08-13-2016, 01:52 AM
I called you to announce sadness falling like burned skin
I called you to wish you well, to glory in self like a new monster
And now I call you to pray
I called you to wish you well, to glory in self like a new monster
And now I call you to pray
Sleep doesn’t come until much too late.
He stands by her funeral pyre – her cairn of bones and detritus. This place is no longer Hestia’s, though it is Hestia that remains and nothing more.

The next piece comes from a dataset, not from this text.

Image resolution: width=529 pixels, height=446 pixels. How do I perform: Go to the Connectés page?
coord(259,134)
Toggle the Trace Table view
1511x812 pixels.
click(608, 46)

It could have (should have) been so beautiful. It had been made to be intertwined. A weave of ribs and vertebrae; the bare waste of old bones, going dark and soft, and indigo. Soft, supple skin. His opus.
When he sleeps, he dreams the same thing
—he is falling. Falling. Falling…
Somewhere in that strange, suspended space between places, he sloughs off the hairless, smooth, pink skin. He shakes the boy off.He becomes mighty and when he awakes he is ready to meet them.
He is surrounded. Mounds of earth and rock and organic matter cover their modesty; they are marked carefully in a strange language (strange to him now – not always so). Astri, Thyndra, Hestia… He admires them; he feels a fondness for them and his heartbeat accelerates.
But always, one is empty. Its cover of soil and moss thrown back like a blanket – or like chains shorn from wrists – perverted. Unnamed.
He had lost one.
He had been quelled.
When he wakes it is still night, racing headlong into morning. Black and mauve – still darkness holds it stand. In his woodland greathall, it is cold and green. He is agitated, fitful. Angry. The gift giver moves, slow and solemn, a funeral procession. The first time he had met her, it had been night. He could not see her, nor she him – they could not suss each other out, though he tried in the dark to finger the broken places he felt he could feel, because he mirrored them in himself.
(He had been right, though. She was stronger for having the make of her being tested. If only he knew. A queen. And he, a queen-taker!)
He limps, slowly. His single wing, broken so as to look almost boneless, drags like a dirty, white cloak at his left. He reaps the sow of his vigil and sleeplessness – stiffness and soreness, his price to pay for his taste of godliness.
(When they had first met, he had been naked. Almost naked.) He is worn, hollow-eyed and bent. She has exposed him... addled him.
The gift giver is angry; the monster is ravenous.